TEXT
==============================

Harassment and departure from Delhi

I, therefore, requested him to put me in touch with the officer, whom he had on my request, referred to on the 13th instant for arranging accommodation for my stay in Delhi. I duly took leave of my colleagues and met Shri S. K. Roy, Deputy Secretary, External Affairs, accordingly. I may mention here that when Shri R. S. Chavan, Under Secretary, External Affairs, informed me in his letter dated 16.3.56, that the first sitting of our Committee would be held in Delhi on 29.3.56, he enquired of me at the same time about arranging accommodation for me in Delhi. As during the whole of my 48 days' stay in Delhi, I stayed with my daughter in her quarters, arrangement and consequent expenditure by the Government on that score was not necessary, but as on 12.7.56, she had to vacate her quarters suddenly, I had to shift from there at about 10.10 o'clock that night and a friend of mine was kind enough to come to my rescue and to give me shelter. On the morning of the following day, I requested the Chairman to have accommodation arranged for me and regarding which, he was good enough to take action. We were informed the next day, that rooms in Kotah House had been secured and all three of us went to inspect the same. We were, however, disappointed, as rooms in the hutment and not in the main building had been arranged. I objected to staying in the hutment and told the Chairman that I took this as an insult. I then requested him to arrange for rooms for me in the Imperial Hotel, to which I could legitimately lay claim, as apart from other considerations, I had lived at the Maidens Hotel on my own, only a few years ago, after having failed to get rooms in the Imperial. The Chairman said that nothing could be done that day, as it was about 1.45 P.M. and as it was a Saturday. I told him that the matter was a very urgent one, as I was inconveniencing both my generous friend as well as myself and as Government had maintained telephones in the residences of officers, it is expected that urgent work should be managed therefrom beyond office hours.

When we met on the morning of the 16th instant, I learnt from the Chairman that nothing had been done. I told him that this was the fourth day that we were experiencing inconvenience and so, more interest and quick action should be taken in this matter. After that, I met Shri S. K. Roy, stated above, and explained the whole situation to him. He was pleased to reserve rooms provisionally for me in the Imperial Hotel and said he would confirm the same before 1 P.M. and inform me accordingly. On my way back to my friend's room, I dropped in at the Imperial Hotel, where I received confirmation of the above fact. As there was no news from Shri Roy, I phoned him at about 2.45 P.M. He met me soon after and told me that he would meet me definitely before 4 P.M. and inform me that he had fixed up rooms for me. I told him distinctly that if he failed to do so by that time, I would be compelled to leave Delhi as I could no longer inconvenience my friend as well as myself and as there is a limit to our endurance. He did not turn up as promised, nor was there any news from him. When the driver of the External Affairs staff car came to enquire from me at what time he would have to come the next day for taking me to the Imperial Hotel, I enquired of him whether he had any message, written or verbal, from the External Affairs Department or from Shri S. K. Roy. He replied in the negative.

Under such circumstances and with such indifference and callousness on the part of officers concerned and without any assurance that accommodation would be arranged for me in the near future, as the Chairman had told me that I could no longer sit with them and as he had not told me that he had arranged any place, where I could sit separately for writing my dissentient report, I was left with no other alternative but to leave Delhi for Calcutta.

==============================

SET OF TASKS
1 – According to the account, where did the writer stay during the 48 days in Delhi?
2 – Quote the account word for word, starting with "Under such circumstances" and going on through "Delhi for Calcutta.".
3 – Render this sentence from the account in French: "When we met on the morning of the 16th instant, I learnt from the Chairman that nothing had been done."
The entries that come next are material separate from the account.

Saved entries
==============================

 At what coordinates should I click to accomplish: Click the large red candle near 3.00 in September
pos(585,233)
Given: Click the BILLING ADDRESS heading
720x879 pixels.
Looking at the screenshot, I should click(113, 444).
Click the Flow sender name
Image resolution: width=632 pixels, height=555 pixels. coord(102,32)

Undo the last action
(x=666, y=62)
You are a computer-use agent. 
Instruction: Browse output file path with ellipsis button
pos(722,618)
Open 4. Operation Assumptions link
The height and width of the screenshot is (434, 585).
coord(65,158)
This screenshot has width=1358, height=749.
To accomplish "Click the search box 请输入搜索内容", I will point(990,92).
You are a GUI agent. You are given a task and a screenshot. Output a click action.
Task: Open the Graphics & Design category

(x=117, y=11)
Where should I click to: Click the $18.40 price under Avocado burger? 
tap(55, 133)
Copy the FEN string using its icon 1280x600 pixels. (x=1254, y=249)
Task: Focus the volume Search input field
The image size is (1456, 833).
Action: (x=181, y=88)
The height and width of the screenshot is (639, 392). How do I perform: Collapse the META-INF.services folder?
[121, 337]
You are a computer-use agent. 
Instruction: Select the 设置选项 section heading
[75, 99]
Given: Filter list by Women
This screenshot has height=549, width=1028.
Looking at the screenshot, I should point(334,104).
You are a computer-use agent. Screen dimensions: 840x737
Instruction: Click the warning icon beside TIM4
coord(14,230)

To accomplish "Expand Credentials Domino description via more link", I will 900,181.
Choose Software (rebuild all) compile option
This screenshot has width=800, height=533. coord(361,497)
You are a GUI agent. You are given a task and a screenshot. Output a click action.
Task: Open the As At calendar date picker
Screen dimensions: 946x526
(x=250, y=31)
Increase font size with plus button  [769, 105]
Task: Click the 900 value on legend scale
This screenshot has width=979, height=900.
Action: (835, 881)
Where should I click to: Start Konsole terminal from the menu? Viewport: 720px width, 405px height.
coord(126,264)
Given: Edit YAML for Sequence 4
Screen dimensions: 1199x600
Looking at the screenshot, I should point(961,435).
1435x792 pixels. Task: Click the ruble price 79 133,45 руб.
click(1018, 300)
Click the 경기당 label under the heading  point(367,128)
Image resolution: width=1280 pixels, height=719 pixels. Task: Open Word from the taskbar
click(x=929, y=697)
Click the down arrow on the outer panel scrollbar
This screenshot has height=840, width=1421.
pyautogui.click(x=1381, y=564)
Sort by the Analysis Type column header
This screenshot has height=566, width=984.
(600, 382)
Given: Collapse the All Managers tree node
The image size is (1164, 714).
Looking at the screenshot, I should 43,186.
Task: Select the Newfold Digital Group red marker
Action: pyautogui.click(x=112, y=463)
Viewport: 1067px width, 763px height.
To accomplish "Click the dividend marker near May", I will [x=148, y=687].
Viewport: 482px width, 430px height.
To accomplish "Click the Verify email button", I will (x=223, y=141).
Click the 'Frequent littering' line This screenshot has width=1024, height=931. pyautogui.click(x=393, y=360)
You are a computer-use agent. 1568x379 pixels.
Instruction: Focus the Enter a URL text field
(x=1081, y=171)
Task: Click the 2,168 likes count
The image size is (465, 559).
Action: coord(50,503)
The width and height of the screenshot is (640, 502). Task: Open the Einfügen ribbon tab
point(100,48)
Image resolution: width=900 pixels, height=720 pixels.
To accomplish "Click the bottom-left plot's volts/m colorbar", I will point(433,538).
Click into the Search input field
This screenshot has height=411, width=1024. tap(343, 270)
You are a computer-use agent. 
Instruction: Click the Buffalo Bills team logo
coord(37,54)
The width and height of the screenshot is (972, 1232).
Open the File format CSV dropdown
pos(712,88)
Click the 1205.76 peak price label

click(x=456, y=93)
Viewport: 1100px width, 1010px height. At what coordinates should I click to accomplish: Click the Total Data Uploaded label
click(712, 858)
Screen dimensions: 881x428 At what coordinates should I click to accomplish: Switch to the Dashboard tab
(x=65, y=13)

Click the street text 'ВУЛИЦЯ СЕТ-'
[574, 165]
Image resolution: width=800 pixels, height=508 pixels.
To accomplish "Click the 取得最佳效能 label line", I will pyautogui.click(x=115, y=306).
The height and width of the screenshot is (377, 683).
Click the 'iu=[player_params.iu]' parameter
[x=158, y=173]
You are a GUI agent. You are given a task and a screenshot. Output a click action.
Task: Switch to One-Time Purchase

==============================

ANSWERS BY ITEM
1 – With the writer's daughter, in her quarters.

2 –
Under such circumstances and with such indifference and callousness on the part of officers concerned and without any assurance that accommodation would be arranged for me in the near future, as the Chairman had told me that I could no longer sit with them and as he had not told me that he had arranged any place, where I could sit separately for writing my dissentient report, I was left with no other alternative but to leave Delhi for Calcutta.

3 – Lorsque nous nous sommes rencontrés le matin du 16 courant, j'ai appris du président que rien n'avait été fait.